Chinkapins being so small, and only one in a burr, you can imagine they are not easy to gather until Jack Frost comes along with his sharp fingers and splits open all the tiny burrs on all the little chinkapin trees. Then you have only to shake the trees or beat the bushes, and patter! patter! patter!—out will come jumping the pretty brown chinkapins, as thick as rain-drops in a summer shower, and all you have to do is to get down and pick them up.
Mitchell liked the little nuts, they are so sweet, and he could crack them for himself because the shells are soft, like chestnut shells. So he sat on the lady’s knee in the chinkapin patch, and cracked chinkapins, and when he had succeeded in getting a shell off he would give it a toss that sent it far away.
The lady ate chinkapins too, they were so sweet and good; but Little Mitchell did not quite like that,—he seemed to think she was eating his nuts, and once in a while he would reach up and snatch away her chinkapin, and scold and chatter at her. That was because he was hungry, and thought he wanted them all; but when he had had enough he let her eat what she wanted too.
Presently along came Phyllis Amaranth, Lucy Ansonia Belindy, and Mollie May.

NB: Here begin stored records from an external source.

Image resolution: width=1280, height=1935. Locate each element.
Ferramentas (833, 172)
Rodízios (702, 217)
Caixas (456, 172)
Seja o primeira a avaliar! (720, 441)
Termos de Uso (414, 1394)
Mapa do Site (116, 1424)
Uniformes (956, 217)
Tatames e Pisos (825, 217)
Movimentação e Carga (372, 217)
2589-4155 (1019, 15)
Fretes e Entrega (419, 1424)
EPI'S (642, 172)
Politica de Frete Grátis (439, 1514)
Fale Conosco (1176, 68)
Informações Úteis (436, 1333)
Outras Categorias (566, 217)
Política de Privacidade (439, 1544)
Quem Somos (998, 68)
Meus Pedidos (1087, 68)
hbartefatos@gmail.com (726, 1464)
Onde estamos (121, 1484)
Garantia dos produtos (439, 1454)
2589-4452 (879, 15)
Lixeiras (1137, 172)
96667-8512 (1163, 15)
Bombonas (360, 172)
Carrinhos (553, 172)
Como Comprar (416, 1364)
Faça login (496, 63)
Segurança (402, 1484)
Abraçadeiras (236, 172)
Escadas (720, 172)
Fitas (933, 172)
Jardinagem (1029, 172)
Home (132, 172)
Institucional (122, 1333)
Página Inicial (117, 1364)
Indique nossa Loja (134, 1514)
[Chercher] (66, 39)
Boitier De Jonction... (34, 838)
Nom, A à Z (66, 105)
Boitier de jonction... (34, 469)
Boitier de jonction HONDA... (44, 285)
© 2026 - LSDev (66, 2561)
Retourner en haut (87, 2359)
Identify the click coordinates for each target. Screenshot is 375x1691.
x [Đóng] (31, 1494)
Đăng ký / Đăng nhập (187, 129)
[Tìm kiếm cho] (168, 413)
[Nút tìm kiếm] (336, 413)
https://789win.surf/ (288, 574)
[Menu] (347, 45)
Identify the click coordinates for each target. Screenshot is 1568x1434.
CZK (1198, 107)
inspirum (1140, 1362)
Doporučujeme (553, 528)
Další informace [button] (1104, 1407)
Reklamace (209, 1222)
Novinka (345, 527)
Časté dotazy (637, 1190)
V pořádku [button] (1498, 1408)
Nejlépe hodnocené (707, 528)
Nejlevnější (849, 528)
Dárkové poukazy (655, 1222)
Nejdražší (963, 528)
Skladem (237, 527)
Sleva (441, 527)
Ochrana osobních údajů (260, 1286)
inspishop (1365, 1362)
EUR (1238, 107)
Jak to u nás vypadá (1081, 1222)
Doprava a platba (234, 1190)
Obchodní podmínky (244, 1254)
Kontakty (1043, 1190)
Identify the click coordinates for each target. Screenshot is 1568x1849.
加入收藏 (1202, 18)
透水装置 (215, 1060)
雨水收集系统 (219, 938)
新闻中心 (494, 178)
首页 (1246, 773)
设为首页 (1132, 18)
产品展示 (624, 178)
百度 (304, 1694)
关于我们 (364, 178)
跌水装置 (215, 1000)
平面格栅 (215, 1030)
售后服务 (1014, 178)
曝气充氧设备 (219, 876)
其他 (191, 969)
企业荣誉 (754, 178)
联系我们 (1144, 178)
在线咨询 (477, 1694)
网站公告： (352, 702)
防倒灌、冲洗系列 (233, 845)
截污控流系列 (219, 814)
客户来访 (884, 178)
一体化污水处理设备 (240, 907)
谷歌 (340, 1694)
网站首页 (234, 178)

Of course they came with their pretty feet bare, and none of them were more than seven years old.
They just smiled and smiled, and clasped their hands tight together, when they saw Little Mitchell. But he kept one eye on them, and when they came too near he ran and hid in the folds of his lady’s dress. He didn’t care for little girls, and he was terribly afraid they might touch him.
So Phyllis Amaranth, Lucy Ansonia Belindy, and Mollie May ran to the chinkapin bushes and shook them, and picked up the chinkapins very fast, and gave them to Mitchell’s lady for him, so that she soon had all she could carry without the trouble of picking any up. That is the way with these mountain people; they will give you something if they possibly can.
Then they all said good-bye to each other, and Little Mitchell and the lady went on. They crossed the Watauga valley, which is easy enough, it is so narrow; then they crossed the Watauga River, which is hard enough, the bridge is so narrow, and so high up in the air, and wobbles so you are afraid of your life to go over it,—but you have to, or else stay on the wrong side of the river, which, you understand, is quite a river here, very swift and rather deep.
But they got safely over the wobbly bridge, and went on through the forest, only stopping a few minutes to look at a birch-still.
A birch-still is a place where they distil birch-oil out of birch-bark. Do you know how it is done? Well, you ought to, for you eat so much birch-oil. You don’t think you ever ate any birch-oil in your life? Oh, but I know you have eaten it. I am perfectly sure you sometimes eat wintergreen candy and other things flavored with wintergreen. That is, you call it wintergreen; but it is not that at all, it is birch. You see the flavor is the same, and it is much easier to get it out of the birch.